Comment avez-vous réagi en apprenant l’existence de ce festival "Un week-end avec Anna" qui vous est entièrement consacré ?
J’ai trouvé ça super sympa et adorable. Je suis touchée. En plus, c’est comme si je revenais sur les pas de Pierrot le fou que nous avions tourné à Toulon et dans l’île de Porquerolles. Comme ce sont de très bons souvenirs, je suis vraiment émue. Et puis ils présentent des films que j’aime [Pierrot le fou, La religieuse, Une femme est une femme…], ainsi que la comédie musicale Anna de Pierre Koralnik, écrite par Serge Gainsbourg.
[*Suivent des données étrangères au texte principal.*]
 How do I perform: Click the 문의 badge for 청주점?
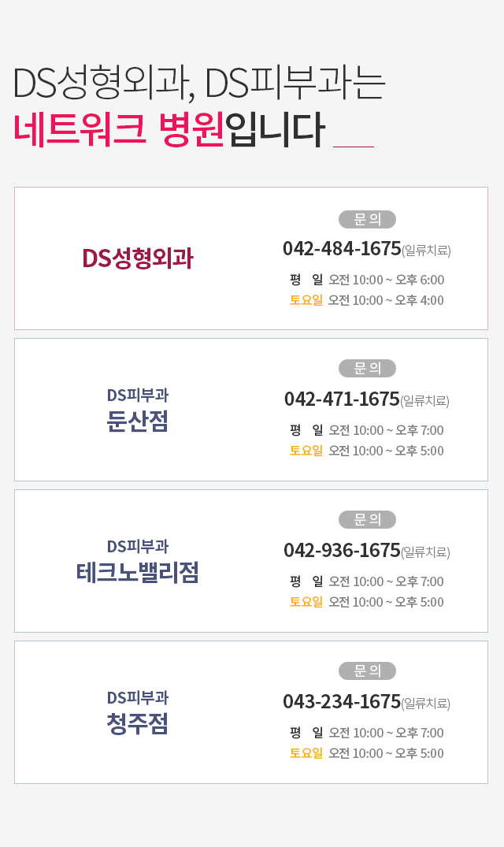(367, 671)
Justement, comment s’est faite la rencontre sur cette comédie musicale ? Anna Karina
Je ne sais pas pourquoi ils sont venus me chercher, moi. On ne me l’a jamais dit ! Je ne connaissais pas Serge Gainsbourg, à l’époque. Je savais qui il était bien sûr, mais on ne s’était jamais vu ! Peut-être m’ont-ils choisie parce que je chantais dans d’autres films ? J’avais fait des émissions de variétés à la télé aussi. En tout cas, j’étais ravie et enchantée qu’ils me proposent de participer à ce projet. Serge m’a écrit de superbes chansons. Il était très perfectionniste, donc on a beaucoup répété. J’ai même pris des leçons de chant. C’est ainsi qu’est née l’amitié entre Serge et moi. Je l’ai connu avec qu’il ne devienne Gainsbarre, c’était quelqu’un de charmant et gai, toujours très élégant.
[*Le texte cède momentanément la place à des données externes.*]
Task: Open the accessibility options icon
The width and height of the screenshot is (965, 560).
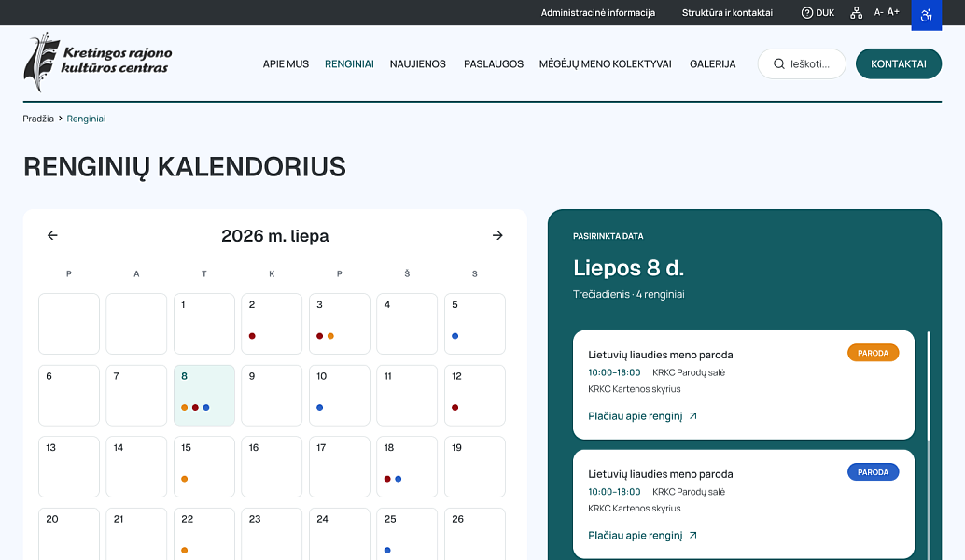Action: [x=926, y=15]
Ce qui est terrible, c’est que vous avez eu une carrière très riche, et pourtant on vous parle presque toujours des mêmes films… si vous aviez envie de parler d’un film que personne ne cite jamais, ce serait lequel ?
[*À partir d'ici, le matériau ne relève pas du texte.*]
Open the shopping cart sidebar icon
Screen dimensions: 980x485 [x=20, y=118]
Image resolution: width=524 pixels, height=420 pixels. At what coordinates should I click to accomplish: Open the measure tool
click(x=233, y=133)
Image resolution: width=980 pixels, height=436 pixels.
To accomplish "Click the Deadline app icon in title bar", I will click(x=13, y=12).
J’en ai tellement tourné, des films… C’est vrai qu’il y en a plein d’autres que j’aime beaucoup ! Sur tous mes films, il doit bien y en avoir 20 ou 25 qui sont très beaux. Comme L’histoire d’une mère de Claus Week, tourné au Danemark, d’après un conte d’Andersen. Il ne dure que 50 minutes, donc c’est un moyen métrage. On ne peut pas vraiment le voir facilement mais il a été montré dans toutes les écoles de cinéma au Danemark. Il y en a un autre dont les gens me parlent parfois, c’est Shéhérazade de Pierre Gaspard-Huit, qui était plutôt un film pour enfants. Il est très kitsch, très beau. Jean-Luc [Godard] y fait de la figuration : il joue un mendiant qui marche sur les mains ! Bien sûr, on ne peut pas le reconnaître… Lire le reste de cet article »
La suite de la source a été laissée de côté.